The so-called “Freedom of Worship Bill Controversy” has been carried on so many years, through so many varying phases and under such exceptional and peculiar conditions, that it has become most difficult of description and characterization. Its exciting cause is a bill introduced into the New York legislature ostensibly in the interests of what might be called sectarian fair play. On the face of it, it aims to secure to the Catholic, confined by sickness or for other reasons in a public institution, the right to enjoy the ministrations of his religion at the hands of a priest of the Roman Church. Its opponents have alleged that it is calculated to go much farther than this in practical effect, and to afford a foothold for the regular and official installment of Roman Catholic Priests in the public institutions of the state. The bill has appeared and reappeared for many years. It has assumed many forms, has provoked a vast amount of discussion, and has engaged the interest of a very large, and in some respects a very peculiar, collection of friends and enemies. Its good faith has always been questioned, and we do not think it is expressing an ex parte opinion to say that it has always been open to question—in view of the breadth and comprehensiveness of our American common law as applied to the civil rights of the citizen and the equal status of all religious organizations in the commonwealth.

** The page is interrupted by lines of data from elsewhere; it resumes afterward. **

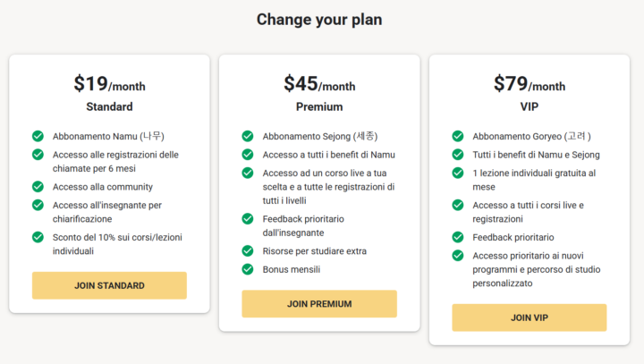The height and width of the screenshot is (364, 644).
Task: Click checkmark icon next to Accesso alla community
Action: pos(38,187)
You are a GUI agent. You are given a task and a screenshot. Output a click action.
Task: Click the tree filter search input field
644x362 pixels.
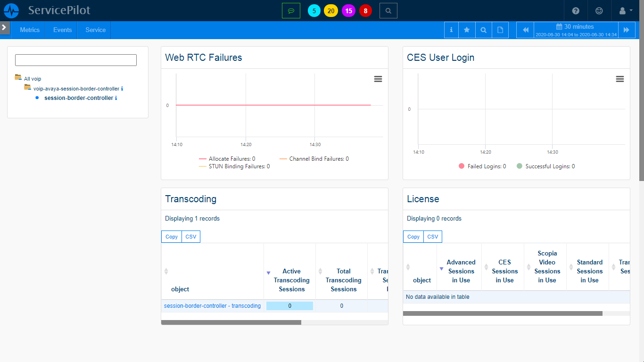76,60

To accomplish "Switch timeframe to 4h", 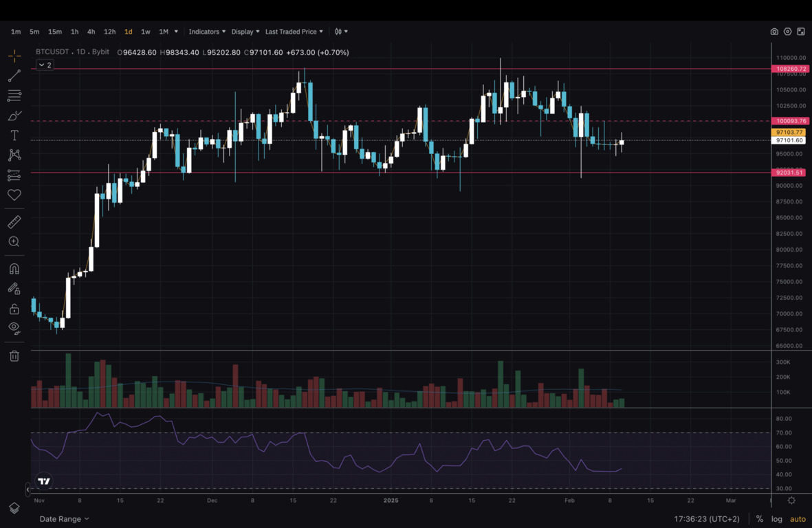I will pos(91,32).
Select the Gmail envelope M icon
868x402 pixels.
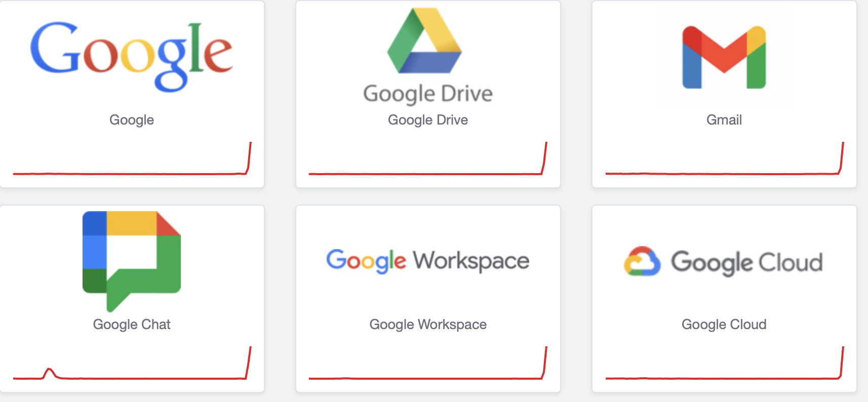point(724,57)
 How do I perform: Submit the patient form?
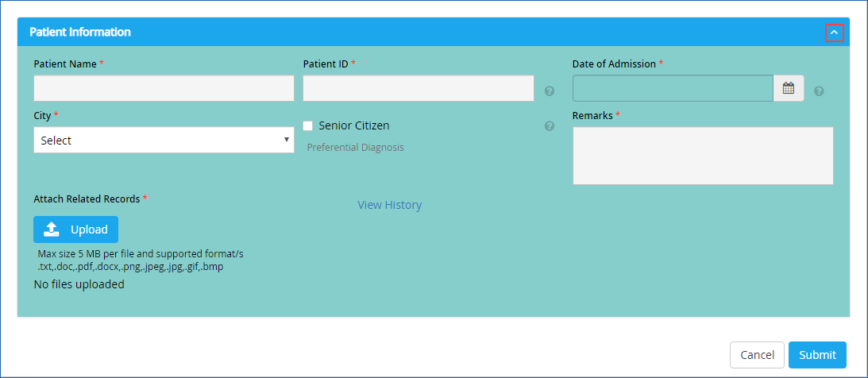tap(818, 355)
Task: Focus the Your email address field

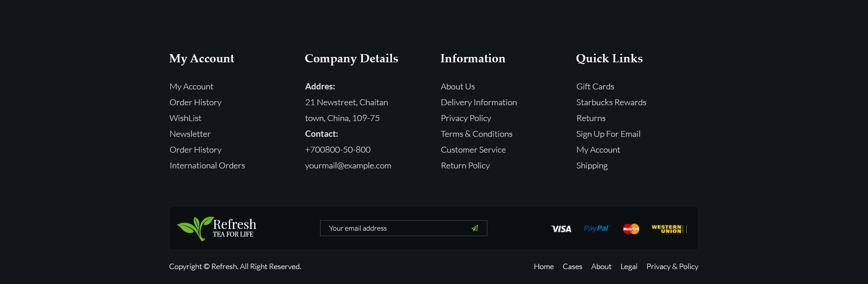Action: tap(403, 228)
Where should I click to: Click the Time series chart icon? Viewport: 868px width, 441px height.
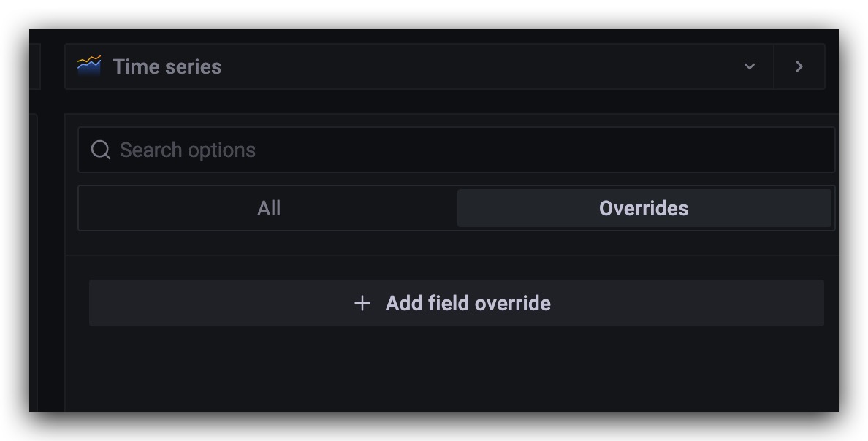click(89, 66)
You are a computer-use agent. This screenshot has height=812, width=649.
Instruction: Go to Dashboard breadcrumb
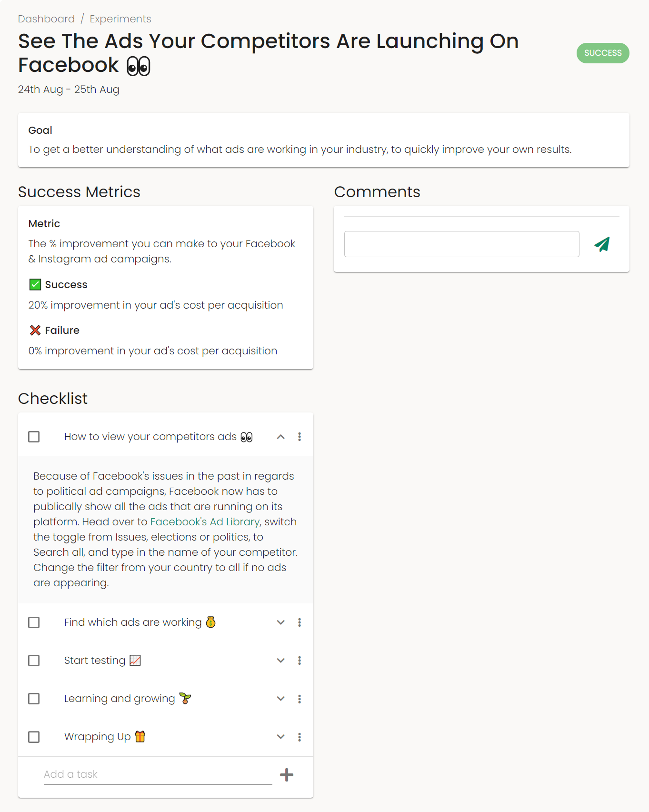(x=46, y=19)
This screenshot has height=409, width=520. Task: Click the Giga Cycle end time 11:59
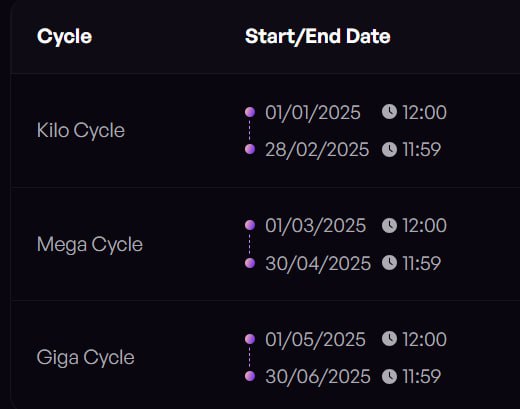tap(422, 376)
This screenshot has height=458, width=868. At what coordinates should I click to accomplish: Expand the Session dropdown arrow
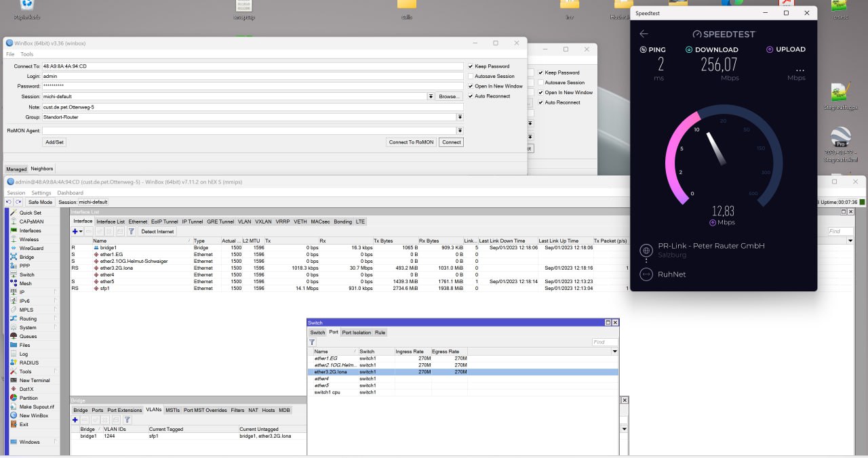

At the time (April 22, 1885,) when this cartoon was printed, the bill had appeared in a form which gave good reason for the belief, in which the whole press of New York shared, that it was a covert attack upon non-sectarian institutions.

It is to be hoped that this cause of so much contention will some day be forgotten in the natural growth of a spirit of religious tolerance.

[(larger)]


THE POLITICAL “ARMY OF SALVATION.”

PUCK, March 31st, 1880.

Loyalty and lack of moderation were equally marked as characteristic of the support which Mr. Roscoe Conkling gave to any cause that enlisted his sympathies. The hot, unreasoning, fanatical vehemence of the attempt which he made in 1880 to dragoon the Republican party into nominating General Grant for a third term undoubtedly made the third term idea far more unpopular than a more judicious advocacy might have made it. Mr. Conkling treated the question of General Grant’s nomination almost as though it were a matter of divine right; and although Mr. Conkling himself had a right to be considered honest in his enthusiasm, as much could not be said for the most of his active assistants in the management of the “Boom”—among whom were Ex-Secretaries Belknap and Robeson, two officials who had reflected anything but credit upon General Grant’s cabinet, Boss Shepherd, and other members of the ring that had been formed in Washington during the Ex-President’s second administration. The artist has drawn a parallel between the methods employed by the “Salvation Army,” which had invaded this country a little while before, and those of the “halcyon and vociferous” Mr. Conkling—to quote his own immortal phrase.